SETTING LIMITS
1/3/07
I
spent a significant portion of my teaching career working with what today are
referred to as troubled youth or children at risk.
Reflecting on that experience, I now understand that these often lonely,
angry and empty, sometimes violent children were but the extreme manifestation
of a culture that in its homes and schools does not set appropriate boundaries
for kids – a culture that has lost confidence that it knows how to raise and
educate children, thereby leaving them to bear the completely unreasonable
responsibility of setting their own limits or raising themselves.
It’s this insight in part that motivates much of my criticism of the
public schools which too often accentuate the effects of too many homes where
the children are in charge.
One
doesn’t have to look far to see what I mean.
The other day, I’m having dinner in a local restaurant with my
ninety-five year old aunt who had a yen for a good pastrami sandwich.
There we are having a nice chat, munching on our half-sour pickles when
we both become aware of the booth adjacent to us where a little boy, perhaps six
years old, is jumping up and down on the upholstered seat.
His mother, although on the other side of the table from him, is reading
a book, seemingly oblivious to his inappropriate behavior.
“Why doesn’t his mother stop him,” Aunt Doris says, obviously
perplexed at the mother’s seeming indifference.
A
waitress comes by and pleasantly asks the little boy to stop jumping and sit
down. This rouses his mother into
action and she puts forth, “Jason, please stop and sit down.”
Jason doesn’t even make eye
contact with his now embarrassed mother. He
looks everywhere but at her. She
again tries to reason with him, not allowing herself to realize that at this
moment she is invisible to him. When
his eyes alight on mine, I reflexively give him one of my teacher looks, the
kind that quiets an auditorium of kids without so much as a sound, the kind that
through some mysterious process makes a kid feel himself to be in imminent
peril, albeit he isn’t quite sure of exactly what it is he fears.
He stops jumping and stares back. I
know I have him. More importantly,
he knows it too. He quickly decides
to sit down. Suddenly, he can see no
one but his mother. I have let him
know his place in the world of the restaurant.
His mother’s eyes meet mine. She
blushes and averts her gaze. My
stare has reminded her of her place too. If
it didn’t, Aunt Doris surely did with her just audible, “Imagine!
Why did you have to make her child behave?”
I
found myself thinking about this experience some days after while attending a
boxing match with Tom Syrett, a former partner of mine in our school
district’s Alternative Education program.

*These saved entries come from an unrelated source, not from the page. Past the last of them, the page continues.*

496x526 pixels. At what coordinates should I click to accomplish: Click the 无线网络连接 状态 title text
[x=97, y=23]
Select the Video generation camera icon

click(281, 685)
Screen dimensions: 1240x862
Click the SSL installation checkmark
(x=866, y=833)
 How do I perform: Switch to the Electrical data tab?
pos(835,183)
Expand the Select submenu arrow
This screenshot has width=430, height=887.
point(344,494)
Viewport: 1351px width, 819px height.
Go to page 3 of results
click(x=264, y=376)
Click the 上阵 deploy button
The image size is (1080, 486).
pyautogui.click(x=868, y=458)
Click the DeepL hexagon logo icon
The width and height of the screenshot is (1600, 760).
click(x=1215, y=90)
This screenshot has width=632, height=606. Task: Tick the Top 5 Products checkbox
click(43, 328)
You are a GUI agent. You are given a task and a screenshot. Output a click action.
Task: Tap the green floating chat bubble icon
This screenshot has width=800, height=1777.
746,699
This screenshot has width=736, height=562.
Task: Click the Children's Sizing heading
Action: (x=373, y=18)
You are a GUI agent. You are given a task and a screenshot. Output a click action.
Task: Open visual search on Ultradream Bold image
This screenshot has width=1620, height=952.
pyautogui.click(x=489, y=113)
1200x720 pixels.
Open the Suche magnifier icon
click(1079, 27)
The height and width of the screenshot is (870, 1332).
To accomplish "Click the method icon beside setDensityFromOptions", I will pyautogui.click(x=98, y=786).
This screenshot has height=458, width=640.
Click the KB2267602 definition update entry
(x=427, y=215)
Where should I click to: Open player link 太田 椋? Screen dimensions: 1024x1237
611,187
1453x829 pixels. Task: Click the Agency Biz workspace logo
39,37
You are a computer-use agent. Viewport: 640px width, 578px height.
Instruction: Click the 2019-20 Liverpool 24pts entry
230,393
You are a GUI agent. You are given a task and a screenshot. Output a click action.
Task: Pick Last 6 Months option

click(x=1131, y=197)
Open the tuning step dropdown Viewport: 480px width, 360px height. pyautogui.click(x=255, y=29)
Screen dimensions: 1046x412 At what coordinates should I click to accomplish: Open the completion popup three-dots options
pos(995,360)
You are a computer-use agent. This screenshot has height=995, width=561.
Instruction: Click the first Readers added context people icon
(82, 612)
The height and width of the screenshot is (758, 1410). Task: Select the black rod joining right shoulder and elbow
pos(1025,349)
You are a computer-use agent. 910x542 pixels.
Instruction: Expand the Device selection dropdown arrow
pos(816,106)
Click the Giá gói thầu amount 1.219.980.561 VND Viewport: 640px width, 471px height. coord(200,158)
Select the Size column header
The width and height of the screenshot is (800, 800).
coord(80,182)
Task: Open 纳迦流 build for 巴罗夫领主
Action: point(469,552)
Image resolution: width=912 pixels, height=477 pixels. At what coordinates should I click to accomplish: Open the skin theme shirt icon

A former student of our school was fighting on the under-card, and we
were going to cheer him on. What we
didn’t expect when we decided to go was that many former Alternate Ed students
would be there too. All of these
young people were once out of control, truant from school, playing around with
drugs, brushing up against the law, angry, depressed, totally unsure of their
place in the world and put into the
Alternate Ed program as a final step before expulsion.
It
was great to see these young men and women and to hear how each had found a way
to become a responsible adult. Greater
still was to listen to them talk about how the program with its structure and
discipline had forced them to get control of themselves and begin to learn
again, many for the first time in years, some learning for the first time that
they had the capacity to learn. Listening
to two of Tom’s former students, I was struck by the poised and eloquent way
in which they thanked him for not giving up on them when their own families had
and for teaching them to be productive, responsible adults in addition to social
studies. Later in the evening, the
father of one of these young men came over and found ten different ways to thank
Tom for saving his son’s life. He
didn’t directly say,“Thanks Mr.
Syrett for being a father to my son,” but we all knew that’s what his words
meant.
I
can’t know for sure the destiny of the little boy at the deli, but I fear for
his future. At the age of six he has
been led to believe that he is an autonomous actor in a world that exists to
please him. He need not be concerned
with others. Even his mother exists
only to please him. My colleagues
are meeting more and more like him in our schools.
This morning’s New York Times
has an article on its front page by Elissa Gootman about middle schools in
New York , of course, is not alone in having a middle school problem. Ms. Gootman informs us that the City and other districts are experimenting with different school configurations, many moving to a kindergarten to eighth grade in an attempt to address the almost universal fall off in achievement in middle school. If we just shuffle the kids the right way, they will learn. The little boy from the deli will be out of control regardless of the design of the lessons taught to him and regardless of whether he attends a conventional middle school or some differently configured school building. The adults in his life have failed him. They have not set appropriate limits for him, have been more interested in his self-esteem than what he learns and have ensured that he will be ill equipped to deal with the normal frustrations of adult life.